Osoby konsekrowane swoją modlitwą i bezinteresowną służbą również pomagają całemu społeczeństwu. Ich wspólnoty powinny być oazami ewangelicznych postaw, dobra, życzliwości, szacunku, miłosierdzia.

– A co Ksiądz Kardynał doradziłby wiernym, którzy dobrze chcą przeżyć ten wyjątkowy czas łaski?

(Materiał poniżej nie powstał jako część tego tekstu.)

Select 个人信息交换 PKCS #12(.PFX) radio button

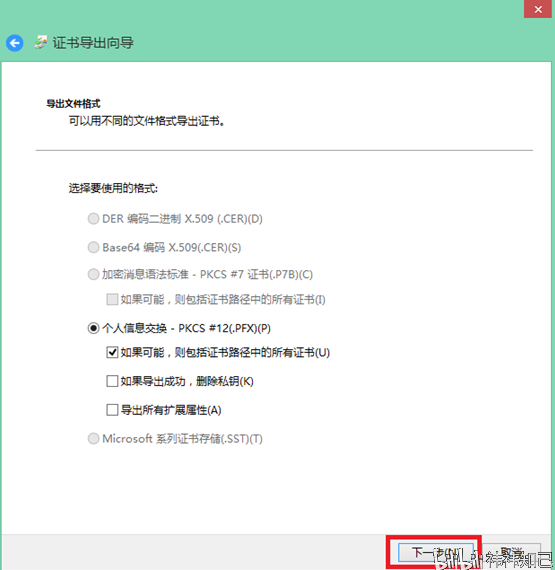click(93, 328)
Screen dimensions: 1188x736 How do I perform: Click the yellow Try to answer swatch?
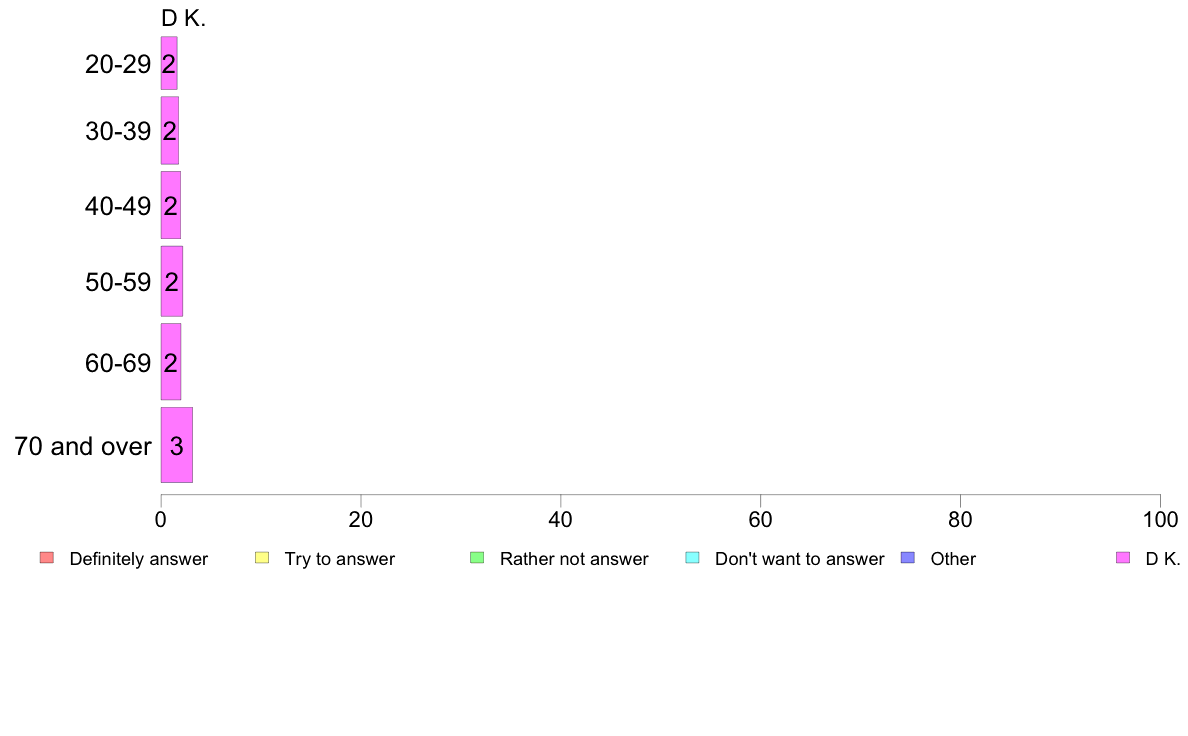pos(262,558)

– Już wcześniej udzieliłem kilka rad, m.in. co do codziennego rachunku sumienia z miłosierdzia – doświadczanego i okazywanego. Sam Ojciec Święty Franciszek zachęca nas, abyśmy w tym Roku Świętym Miłosierdzia przypomnieli sobie i odświeżyli listę uczynków miłosierdzia co do duszy i co do ciała. Zastanówmy się także, jak przeżywamy sakrament spowiedzi i jakie owoce nawrócenia przynosi on w naszym życiu. Czy Eucharystia, źródło i szczyt życia chrześcijańskiego, jest rzeczywiście w centrum wszystkim naszych spraw? Przecież to z niej czerpiemy siłę, by dzielić się dobrem, tak jak Jezus dzieli się z nami swoim życiem. Może warto zaangażować się w jakieś dzieło miłosierdzia, w jakąś służbę wolontariatu? Może warto wesprzeć służbą lub ofiarą zespół charytatywny w parafii? Mamy tyle możliwości czynienia dobra. Wystarczy uruchomić wyobraźnię miłosierdzia, o którą prosił nas św. Jan Paweł II.